DECLARE @c int = 1000;
DECLARE @numbers TABLE (n int NOT NULL PRIMARY KEY);
DECLARE @products TABLE (p int NOT NULL PRIMARY KEY);
DECLARE @primes TABLE (p int NOT NULL PRIMARY KEY);
-- The 'composite exclusion' approach
-- 1. list all n = 2, 3, 4, ... c
WITH numbers AS
(
SELECT 2 AS n
UNION ALL
SELECT n + 1 FROM numbers
WHERE n <= @c - 1
)
INSERT INTO @numbers SELECT n FROM numbers OPTION(MAXRECURSION 0);
-- 2. find all products n x n <= c
WITH products AS
(
SELECT DISTINCT m.n * n.n AS p
FROM @numbers m LEFT OUTER JOIN
@numbers n ON 1 = 1
WHERE m.n * n.n <= @c
)
INSERT INTO @products SELECT p FROM products;
-- 3. numbers with no matching products are not composite, i.e, they're prime numbers.
INSERT INTO @primes
SELECT n.n FROM @numbers n LEFT JOIN @products p ON n.n = p.p WHERE p.p IS NULL;
It's kind of a one pass Sieve of Eratosthenes approach.
I've seen loops, stored procedures and the like, as well as pseudo-code and other language implementations, but it seems to me that this simple, set-based approach stemming from the definition of prime numbers should suffice.
Please bear in mind I'm not concerned with performance or memory consumption or optimizations at this time, and I have not tested it with larger numbers. I just want to publish the algorithm and have people confirm (or challenge) that excluding composite numbers from the list is enough.

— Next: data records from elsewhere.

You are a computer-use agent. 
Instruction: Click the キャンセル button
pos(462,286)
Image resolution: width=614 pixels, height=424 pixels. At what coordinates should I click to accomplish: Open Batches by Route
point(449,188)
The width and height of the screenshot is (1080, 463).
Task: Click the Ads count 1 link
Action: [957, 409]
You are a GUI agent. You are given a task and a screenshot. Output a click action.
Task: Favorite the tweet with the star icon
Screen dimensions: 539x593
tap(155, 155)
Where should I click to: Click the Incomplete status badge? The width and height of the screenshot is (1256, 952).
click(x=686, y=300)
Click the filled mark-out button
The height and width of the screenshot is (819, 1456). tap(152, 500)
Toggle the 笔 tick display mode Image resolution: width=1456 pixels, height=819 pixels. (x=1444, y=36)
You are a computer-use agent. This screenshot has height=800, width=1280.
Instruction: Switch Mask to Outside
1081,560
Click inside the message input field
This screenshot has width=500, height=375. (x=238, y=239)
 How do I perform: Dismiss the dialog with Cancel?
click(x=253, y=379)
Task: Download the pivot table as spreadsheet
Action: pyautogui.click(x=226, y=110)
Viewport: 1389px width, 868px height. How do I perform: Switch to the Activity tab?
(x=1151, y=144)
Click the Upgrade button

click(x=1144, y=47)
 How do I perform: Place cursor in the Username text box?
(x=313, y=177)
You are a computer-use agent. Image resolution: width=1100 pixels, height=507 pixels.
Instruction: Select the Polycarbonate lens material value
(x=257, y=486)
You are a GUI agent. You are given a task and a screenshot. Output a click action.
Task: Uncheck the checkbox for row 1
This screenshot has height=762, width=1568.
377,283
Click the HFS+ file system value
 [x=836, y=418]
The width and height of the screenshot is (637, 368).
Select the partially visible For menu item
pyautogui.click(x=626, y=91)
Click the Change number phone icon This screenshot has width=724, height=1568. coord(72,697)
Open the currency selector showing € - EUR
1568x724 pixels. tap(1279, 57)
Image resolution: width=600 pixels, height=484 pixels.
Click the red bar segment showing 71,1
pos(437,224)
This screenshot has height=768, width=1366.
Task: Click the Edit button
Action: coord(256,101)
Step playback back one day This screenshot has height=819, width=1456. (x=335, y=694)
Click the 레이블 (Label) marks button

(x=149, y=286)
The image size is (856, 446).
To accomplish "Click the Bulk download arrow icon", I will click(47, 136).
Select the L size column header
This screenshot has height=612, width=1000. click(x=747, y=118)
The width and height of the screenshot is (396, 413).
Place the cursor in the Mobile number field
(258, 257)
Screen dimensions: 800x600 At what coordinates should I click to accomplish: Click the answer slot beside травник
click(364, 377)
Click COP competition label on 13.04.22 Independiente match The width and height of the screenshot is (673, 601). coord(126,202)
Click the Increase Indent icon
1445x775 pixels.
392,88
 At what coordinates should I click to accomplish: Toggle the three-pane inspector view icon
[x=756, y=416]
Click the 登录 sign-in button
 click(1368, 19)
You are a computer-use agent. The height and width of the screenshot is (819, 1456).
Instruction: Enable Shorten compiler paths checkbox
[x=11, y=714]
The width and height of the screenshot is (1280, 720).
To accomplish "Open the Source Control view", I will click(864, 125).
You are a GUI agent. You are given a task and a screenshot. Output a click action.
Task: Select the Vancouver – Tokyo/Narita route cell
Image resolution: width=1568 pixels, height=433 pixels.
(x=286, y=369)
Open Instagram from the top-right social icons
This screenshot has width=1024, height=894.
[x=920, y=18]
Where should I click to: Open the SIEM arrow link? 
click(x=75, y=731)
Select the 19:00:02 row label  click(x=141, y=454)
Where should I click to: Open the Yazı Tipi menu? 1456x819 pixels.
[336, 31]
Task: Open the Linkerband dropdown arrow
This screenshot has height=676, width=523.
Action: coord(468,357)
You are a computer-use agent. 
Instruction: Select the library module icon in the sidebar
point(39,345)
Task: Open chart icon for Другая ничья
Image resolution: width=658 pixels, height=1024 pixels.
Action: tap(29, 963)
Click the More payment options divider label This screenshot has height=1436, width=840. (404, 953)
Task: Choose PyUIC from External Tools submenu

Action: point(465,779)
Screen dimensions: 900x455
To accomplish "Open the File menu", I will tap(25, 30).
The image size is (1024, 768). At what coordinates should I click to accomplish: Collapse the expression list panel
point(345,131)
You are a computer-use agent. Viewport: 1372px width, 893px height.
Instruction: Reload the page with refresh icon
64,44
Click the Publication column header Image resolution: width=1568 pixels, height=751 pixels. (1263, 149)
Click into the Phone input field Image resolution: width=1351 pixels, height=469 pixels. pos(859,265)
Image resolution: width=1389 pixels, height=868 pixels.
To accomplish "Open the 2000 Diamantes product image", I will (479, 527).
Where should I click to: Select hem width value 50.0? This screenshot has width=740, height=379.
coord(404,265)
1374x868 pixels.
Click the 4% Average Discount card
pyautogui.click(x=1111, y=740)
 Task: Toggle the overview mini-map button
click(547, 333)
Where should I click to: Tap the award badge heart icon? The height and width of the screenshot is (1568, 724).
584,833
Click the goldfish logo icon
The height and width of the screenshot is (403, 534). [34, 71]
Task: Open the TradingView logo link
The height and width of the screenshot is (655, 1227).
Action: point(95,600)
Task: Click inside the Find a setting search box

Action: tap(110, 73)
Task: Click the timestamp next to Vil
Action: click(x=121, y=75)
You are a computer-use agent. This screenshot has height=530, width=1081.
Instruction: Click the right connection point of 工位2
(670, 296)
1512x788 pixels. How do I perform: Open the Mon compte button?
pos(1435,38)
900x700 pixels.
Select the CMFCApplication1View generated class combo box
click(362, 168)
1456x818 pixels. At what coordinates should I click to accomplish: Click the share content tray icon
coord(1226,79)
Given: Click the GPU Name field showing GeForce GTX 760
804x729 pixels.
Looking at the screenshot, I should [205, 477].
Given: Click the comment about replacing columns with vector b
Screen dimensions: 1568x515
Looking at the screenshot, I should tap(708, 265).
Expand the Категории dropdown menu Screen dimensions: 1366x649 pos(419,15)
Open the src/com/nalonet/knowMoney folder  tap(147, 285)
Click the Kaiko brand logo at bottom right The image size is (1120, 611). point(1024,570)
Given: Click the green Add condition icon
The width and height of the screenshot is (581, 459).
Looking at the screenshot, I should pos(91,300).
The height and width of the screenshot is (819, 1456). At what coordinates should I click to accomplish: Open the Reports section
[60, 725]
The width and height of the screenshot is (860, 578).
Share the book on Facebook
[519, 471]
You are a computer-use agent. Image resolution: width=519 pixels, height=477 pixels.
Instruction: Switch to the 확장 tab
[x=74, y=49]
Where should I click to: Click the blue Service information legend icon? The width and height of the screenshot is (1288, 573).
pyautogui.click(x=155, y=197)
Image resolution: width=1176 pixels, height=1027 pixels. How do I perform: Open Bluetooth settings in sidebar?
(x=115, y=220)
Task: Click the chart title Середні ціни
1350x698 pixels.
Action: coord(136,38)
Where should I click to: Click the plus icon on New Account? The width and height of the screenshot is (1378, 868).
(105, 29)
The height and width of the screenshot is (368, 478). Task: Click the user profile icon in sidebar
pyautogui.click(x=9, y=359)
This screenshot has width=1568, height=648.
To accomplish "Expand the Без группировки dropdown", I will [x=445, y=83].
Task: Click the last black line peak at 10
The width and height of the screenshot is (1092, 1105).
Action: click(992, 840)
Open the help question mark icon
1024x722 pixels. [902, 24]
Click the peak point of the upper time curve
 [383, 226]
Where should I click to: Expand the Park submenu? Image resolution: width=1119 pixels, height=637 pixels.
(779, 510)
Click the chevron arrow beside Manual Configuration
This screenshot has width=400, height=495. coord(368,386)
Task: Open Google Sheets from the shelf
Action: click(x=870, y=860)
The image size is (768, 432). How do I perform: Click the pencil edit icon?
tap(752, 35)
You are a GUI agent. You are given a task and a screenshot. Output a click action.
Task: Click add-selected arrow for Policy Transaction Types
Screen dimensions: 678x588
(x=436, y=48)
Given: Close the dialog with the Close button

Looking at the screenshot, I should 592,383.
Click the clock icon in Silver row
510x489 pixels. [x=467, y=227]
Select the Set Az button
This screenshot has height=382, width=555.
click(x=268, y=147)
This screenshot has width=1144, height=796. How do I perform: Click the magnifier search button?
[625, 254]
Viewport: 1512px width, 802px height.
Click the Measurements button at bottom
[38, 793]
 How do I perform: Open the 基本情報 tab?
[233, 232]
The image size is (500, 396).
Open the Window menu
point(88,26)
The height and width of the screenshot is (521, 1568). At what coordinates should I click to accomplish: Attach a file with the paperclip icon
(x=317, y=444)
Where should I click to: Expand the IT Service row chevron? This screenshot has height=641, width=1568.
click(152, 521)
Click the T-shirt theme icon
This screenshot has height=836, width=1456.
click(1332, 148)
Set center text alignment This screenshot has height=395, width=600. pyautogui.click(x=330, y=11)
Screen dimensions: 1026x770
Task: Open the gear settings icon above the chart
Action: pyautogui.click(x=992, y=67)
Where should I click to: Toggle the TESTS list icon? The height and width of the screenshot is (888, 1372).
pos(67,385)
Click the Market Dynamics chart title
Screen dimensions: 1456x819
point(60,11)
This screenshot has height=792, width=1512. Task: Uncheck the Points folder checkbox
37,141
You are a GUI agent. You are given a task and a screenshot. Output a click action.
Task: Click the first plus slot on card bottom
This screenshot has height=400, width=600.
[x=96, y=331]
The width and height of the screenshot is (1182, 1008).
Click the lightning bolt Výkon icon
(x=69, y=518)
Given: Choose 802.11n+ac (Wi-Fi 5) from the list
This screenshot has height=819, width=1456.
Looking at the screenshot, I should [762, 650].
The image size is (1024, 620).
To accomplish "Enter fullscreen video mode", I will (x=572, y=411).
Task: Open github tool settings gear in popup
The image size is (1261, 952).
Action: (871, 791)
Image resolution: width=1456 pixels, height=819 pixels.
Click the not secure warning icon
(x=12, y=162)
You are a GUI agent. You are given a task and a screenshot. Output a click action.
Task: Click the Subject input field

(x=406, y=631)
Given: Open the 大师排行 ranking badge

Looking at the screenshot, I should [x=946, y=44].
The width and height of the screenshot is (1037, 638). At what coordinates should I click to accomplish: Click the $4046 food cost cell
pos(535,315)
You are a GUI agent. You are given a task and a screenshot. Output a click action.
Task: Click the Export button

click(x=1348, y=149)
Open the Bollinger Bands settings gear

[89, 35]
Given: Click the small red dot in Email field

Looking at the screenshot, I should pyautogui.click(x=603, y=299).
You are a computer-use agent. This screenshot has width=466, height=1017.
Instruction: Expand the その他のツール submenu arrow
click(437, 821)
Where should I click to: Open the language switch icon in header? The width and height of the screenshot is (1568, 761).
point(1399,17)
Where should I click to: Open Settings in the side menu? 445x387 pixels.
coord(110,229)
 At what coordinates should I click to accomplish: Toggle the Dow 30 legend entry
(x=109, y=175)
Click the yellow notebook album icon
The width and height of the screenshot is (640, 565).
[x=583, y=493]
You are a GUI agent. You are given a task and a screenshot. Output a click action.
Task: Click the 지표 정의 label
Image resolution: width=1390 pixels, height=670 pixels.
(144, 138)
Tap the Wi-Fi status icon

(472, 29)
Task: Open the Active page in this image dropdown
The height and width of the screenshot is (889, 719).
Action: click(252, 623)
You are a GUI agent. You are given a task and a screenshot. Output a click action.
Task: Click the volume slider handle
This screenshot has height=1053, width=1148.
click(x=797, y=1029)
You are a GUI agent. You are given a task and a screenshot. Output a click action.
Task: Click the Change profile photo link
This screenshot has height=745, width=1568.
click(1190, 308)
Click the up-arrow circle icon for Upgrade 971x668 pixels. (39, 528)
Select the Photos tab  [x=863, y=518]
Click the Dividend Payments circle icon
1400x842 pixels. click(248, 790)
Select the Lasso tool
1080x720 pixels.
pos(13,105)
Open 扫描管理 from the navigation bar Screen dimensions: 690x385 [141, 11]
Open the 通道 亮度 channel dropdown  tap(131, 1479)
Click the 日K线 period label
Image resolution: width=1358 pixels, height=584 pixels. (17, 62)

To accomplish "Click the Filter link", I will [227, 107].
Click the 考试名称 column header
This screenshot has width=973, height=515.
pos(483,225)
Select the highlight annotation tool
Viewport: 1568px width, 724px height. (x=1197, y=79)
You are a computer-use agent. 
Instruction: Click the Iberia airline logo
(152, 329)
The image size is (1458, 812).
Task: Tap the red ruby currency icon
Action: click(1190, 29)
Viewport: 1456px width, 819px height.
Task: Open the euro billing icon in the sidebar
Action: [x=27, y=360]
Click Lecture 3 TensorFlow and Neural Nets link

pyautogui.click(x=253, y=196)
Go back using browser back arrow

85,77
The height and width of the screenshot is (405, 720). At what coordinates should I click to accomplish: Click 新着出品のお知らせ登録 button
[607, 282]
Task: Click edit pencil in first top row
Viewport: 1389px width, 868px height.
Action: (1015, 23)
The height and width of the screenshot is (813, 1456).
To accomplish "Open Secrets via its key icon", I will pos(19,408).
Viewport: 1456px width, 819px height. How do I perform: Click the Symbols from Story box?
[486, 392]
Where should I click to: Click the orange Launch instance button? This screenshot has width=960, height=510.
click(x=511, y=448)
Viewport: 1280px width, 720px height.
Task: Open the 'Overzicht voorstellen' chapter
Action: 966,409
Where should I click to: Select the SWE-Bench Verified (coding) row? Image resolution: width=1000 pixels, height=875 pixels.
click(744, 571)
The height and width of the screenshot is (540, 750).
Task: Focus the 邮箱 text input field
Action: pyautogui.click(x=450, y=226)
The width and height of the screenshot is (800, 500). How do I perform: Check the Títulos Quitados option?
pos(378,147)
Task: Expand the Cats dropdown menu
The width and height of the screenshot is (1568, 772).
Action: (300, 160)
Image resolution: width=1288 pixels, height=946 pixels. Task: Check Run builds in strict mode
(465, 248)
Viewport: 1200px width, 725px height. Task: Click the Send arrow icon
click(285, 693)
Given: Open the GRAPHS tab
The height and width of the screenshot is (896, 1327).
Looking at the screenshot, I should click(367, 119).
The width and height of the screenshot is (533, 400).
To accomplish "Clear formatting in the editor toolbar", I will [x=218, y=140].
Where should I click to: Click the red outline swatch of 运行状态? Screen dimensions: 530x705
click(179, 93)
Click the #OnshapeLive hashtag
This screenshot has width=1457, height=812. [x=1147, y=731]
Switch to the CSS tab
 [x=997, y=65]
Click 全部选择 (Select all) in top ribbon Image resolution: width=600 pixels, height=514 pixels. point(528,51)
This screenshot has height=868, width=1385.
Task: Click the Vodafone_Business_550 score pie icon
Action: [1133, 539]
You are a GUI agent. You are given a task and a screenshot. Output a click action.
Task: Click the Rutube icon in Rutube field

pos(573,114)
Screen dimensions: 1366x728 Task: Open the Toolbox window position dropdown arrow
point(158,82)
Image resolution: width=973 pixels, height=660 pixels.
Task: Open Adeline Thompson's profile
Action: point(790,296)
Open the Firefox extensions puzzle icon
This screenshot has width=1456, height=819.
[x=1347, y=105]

Recursive CTEs (rCTE) are very rarely the best performing solution. Below is an approach that uses a tally table, it's a slightly tweaked version of the approach that Hugo Kornelis posted here: https://sqlserverfast.com/blog/hugo/2006/09/the-prime-number-challenge-great-waste-of-time/
Let's compare the tally table solution to the rCTE solution:
SET STATISTICS TIME ON;
PRINT 'tally table approach'+char(13)+char(10)+replicate('-',50);
DECLARE @primes TABLE (p int NOT NULL PRIMARY KEY);
DECLARE @limit bigint = 10000;
WITH E(x) AS (SELECT * FROM (VALUES (1),(1),(1),(1),(1),(1),(1),(1),(1),(1)) t(x)),
iTally(N) AS (SELECT TOP(@limit) ROW_NUMBER() OVER (ORDER BY (SELECT 1)) FROM E a, E b, E c, E d, E f)
INSERT @primes
SELECT n1.N
FROM itally AS n1
WHERE n1.N > 1
AND n1.N < @Limit
AND NOT EXISTS
(SELECT *
FROM itally AS n2
WHERE n2.N < @limit
AND n2.N BETWEEN 2 AND n1.N-1
AND n1.n % n2.N = 0)
--ORDER BY N
GO
PRINT 'rCTE approach'+char(13)+char(10)+replicate('-',50);
DECLARE @c int = 10000;
DECLARE @numbers TABLE (n int NOT NULL PRIMARY KEY);
DECLARE @products TABLE (p int NOT NULL PRIMARY KEY);
DECLARE @primes TABLE (p int NOT NULL PRIMARY KEY);
WITH numbers AS
(
SELECT 2 AS n
UNION ALL
SELECT n + 1 FROM numbers
WHERE n <= @c - 1
)
INSERT INTO @numbers SELECT n FROM numbers OPTION(MAXRECURSION 0);
-- 2. find all products n x n <= c
WITH products AS
(
SELECT DISTINCT m.n * n.n AS p
FROM @numbers m LEFT OUTER JOIN
@numbers n ON 1 = 1
WHERE m.n * n.n <= @c
)
INSERT INTO @products SELECT p FROM products;
-- 3. numbers with no matching products are not composite, i.e, they're prime numbers.
INSERT INTO @primes
SELECT n.n FROM @numbers n LEFT JOIN @products p ON n.n = p.p WHERE p.p IS NULL;
SET STATISTICS TIME OFF;
and the results:
tally table approach
--------------------------------------------------
SQL Server Execution Times:
CPU time = 3042 ms, elapsed time = 3241 ms.
SQL Server parse and compile time:
CPU time = 0 ms, elapsed time = 10 ms.
rCTE approach
--------------------------------------------------
SQL Server Execution Times:
CPU time = 14976 ms, elapsed time = 15757 ms.
As you can see, the tally table approach against 10,000 was 5 times faster and also doesn't produce any reads (the rCTE produces a ton!)
If you are really working with prime numbers the absolute fastest approach would be to store them in a table so you don't need to calculate them each time you need prime numbers.